We were out and about yesterday running errands, none of which were anywhere near the shopping areas. We got the propane canister filled at the local RV sales and service place. I asked the guy if they'd seen a big increase in people getting them filled. He said they had, and that they expected the real rush to come next week. While I was standing there watching him fill my canister, a service technician drove past in an RV that was literally the size of a city bus. I asked the guy how much something like that cost. He said that, depending on model and options, something between $250,000 and $400,000. Good grief. And they have a lot full of the things. 

I next asked him if any special driver's license was needed to drive one of these behemoths. Nope. None.
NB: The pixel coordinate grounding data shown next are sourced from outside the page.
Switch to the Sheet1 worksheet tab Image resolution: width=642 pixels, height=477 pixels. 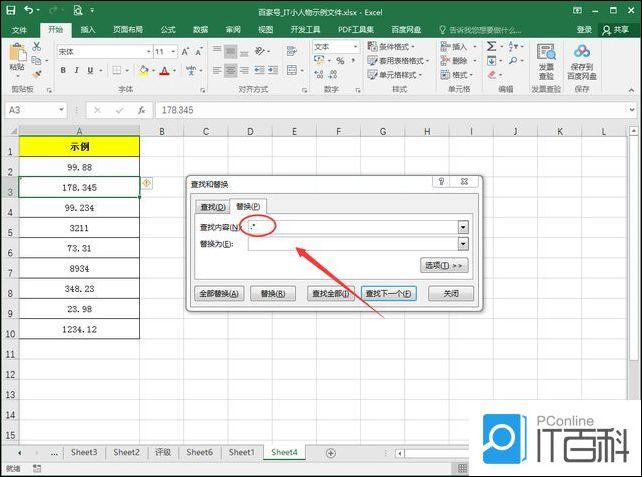241,453
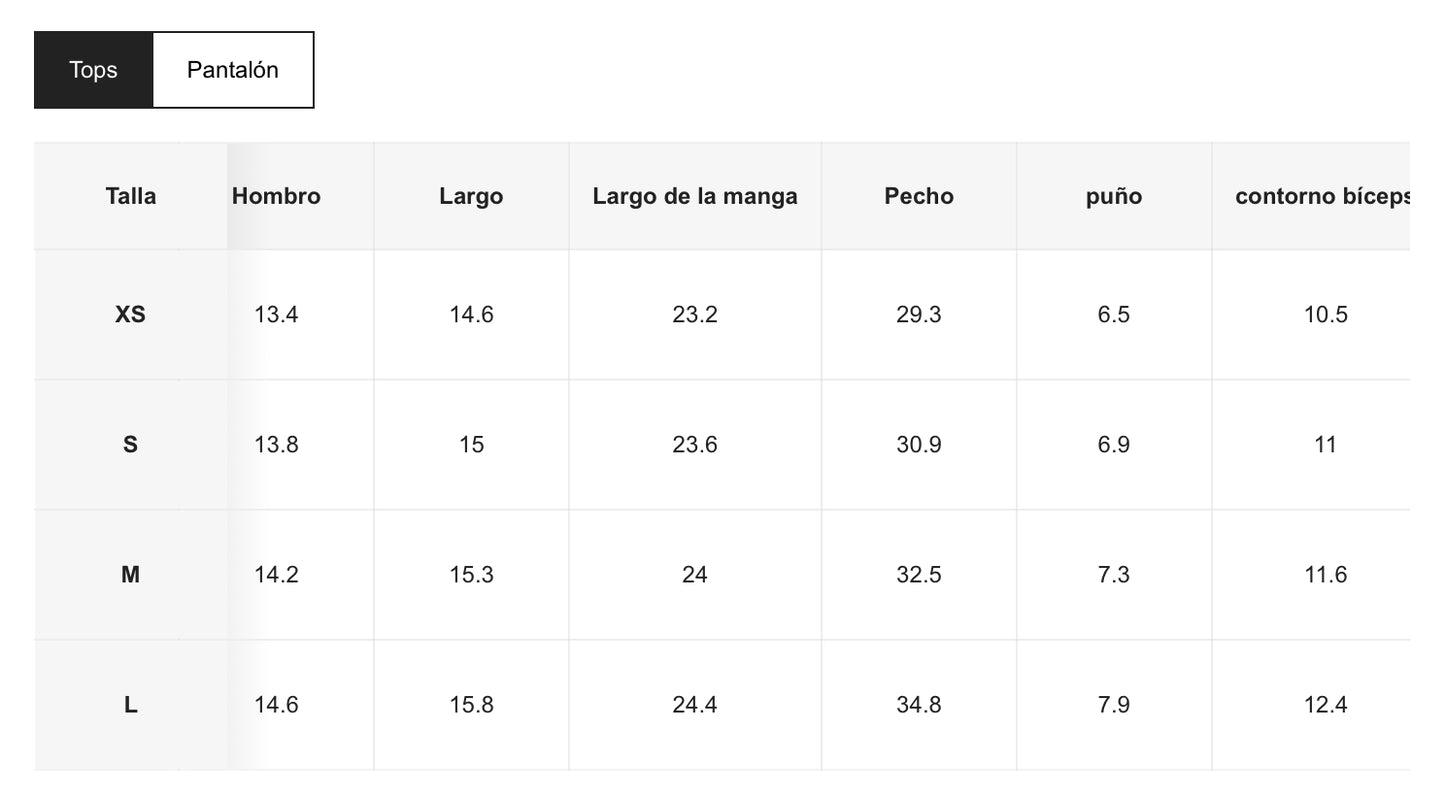Screen dimensions: 1445x796
Task: Select the Tops tab
Action: [93, 70]
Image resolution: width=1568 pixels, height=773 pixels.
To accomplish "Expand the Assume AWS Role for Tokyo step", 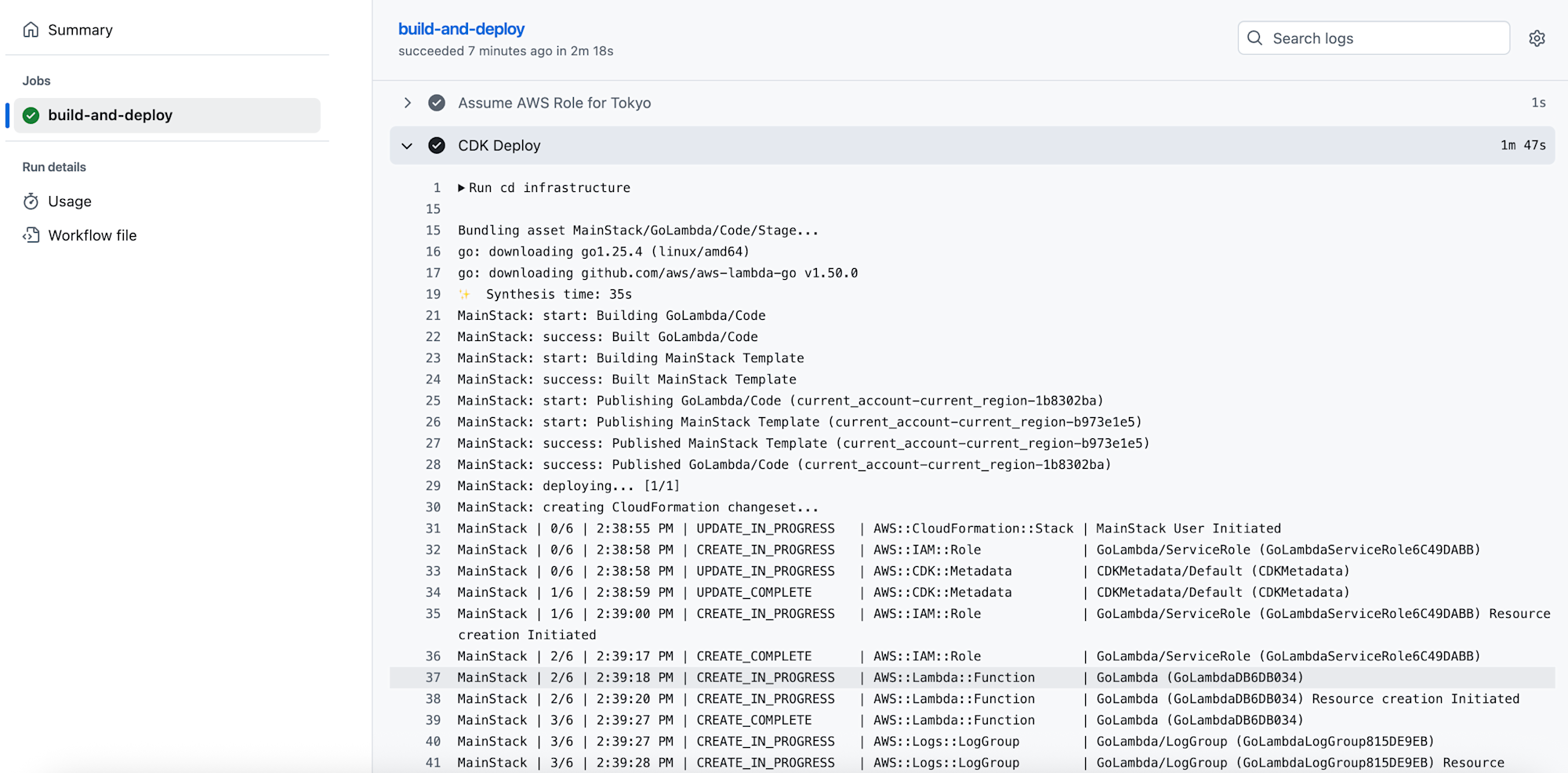I will pos(407,103).
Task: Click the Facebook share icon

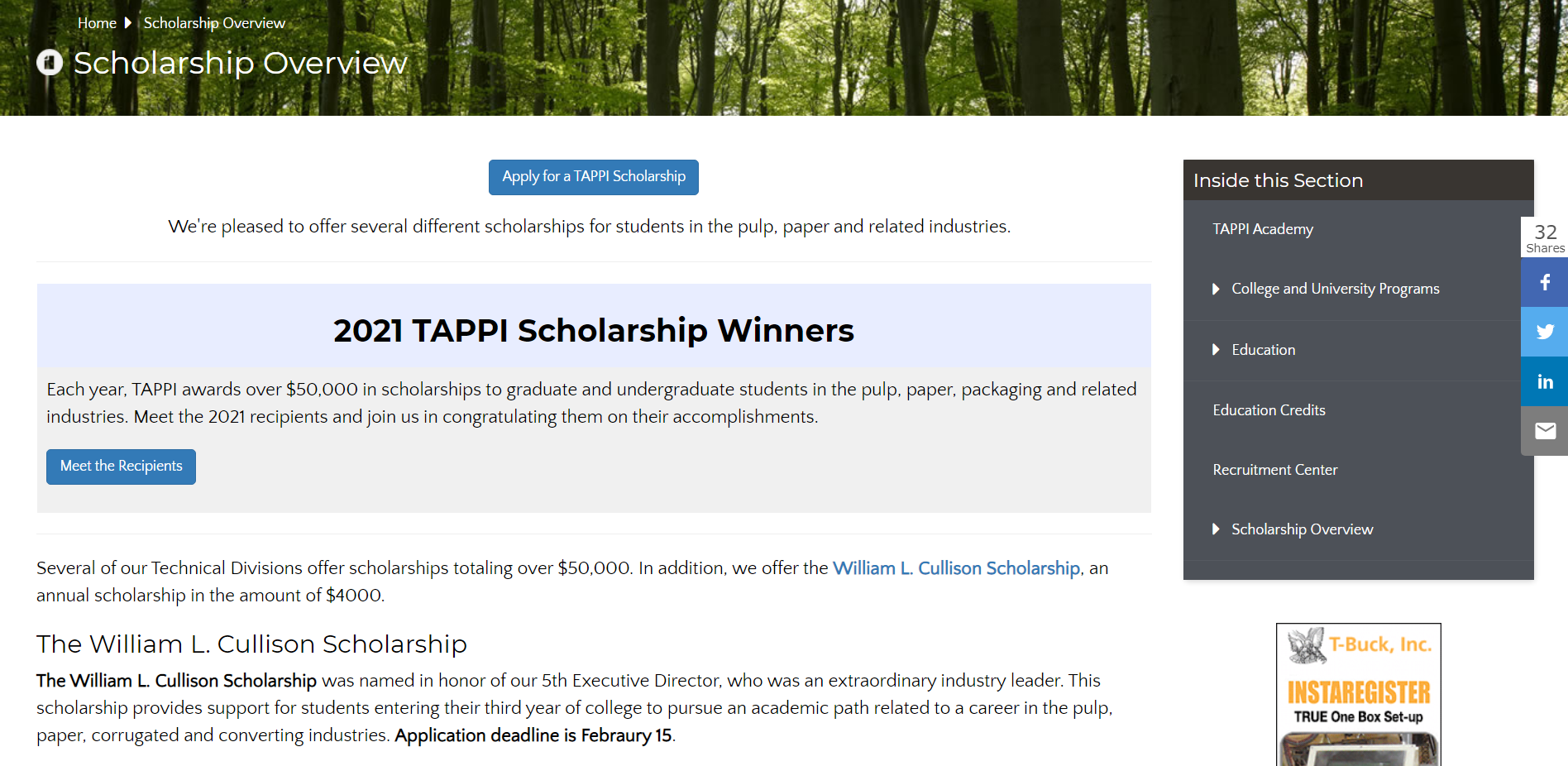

At least in North Carolina, if you're legally permitted to drive a normal automobile, you're considered competent to drive one of these monsters. And, as Barbara pointed out, most of the people who have them are elderly. Now there's a scary thought for you the next time you're driving down the highway and see one of those things coming toward you. 

Of course, the same can be true of other things. The year I got my "adult" driver's license in Pennsylvania was the last year that they didn't require any special test or endorsement to drive a motorcycle. When I moved to North Carolina in 1980, I immediately went in to get my NC driver's license. I told them I also had a motorcycle, and the guy said I'd have to test to get a motorcycle endorsement on my NC license, since my PA license had no such endorsement. I explained that (a) my PA license didn't have one because it didn't need one, and (b) that my Honda 750F was still up in Pennsylvania. He asked how long I'd been riding regularly. I told him that I'd ridden since I was 16, about 10 years' experience. That was a slight exaggeration, since I'd only been riding regularly for a year or so. But I had ridden a motorcycle once when I was 16. I crashed it, but that's another story. At any rate, I got my motorcycle endorsement. Every time I renew my NC license, they ask if I want to keep the motorcycle endorsement, which costs an extra few bucks. Every time, I tell them yes. So the upshot is that I'm legally entitled to ride a motorcycle, although it's been close to 20 years since I've straddled one.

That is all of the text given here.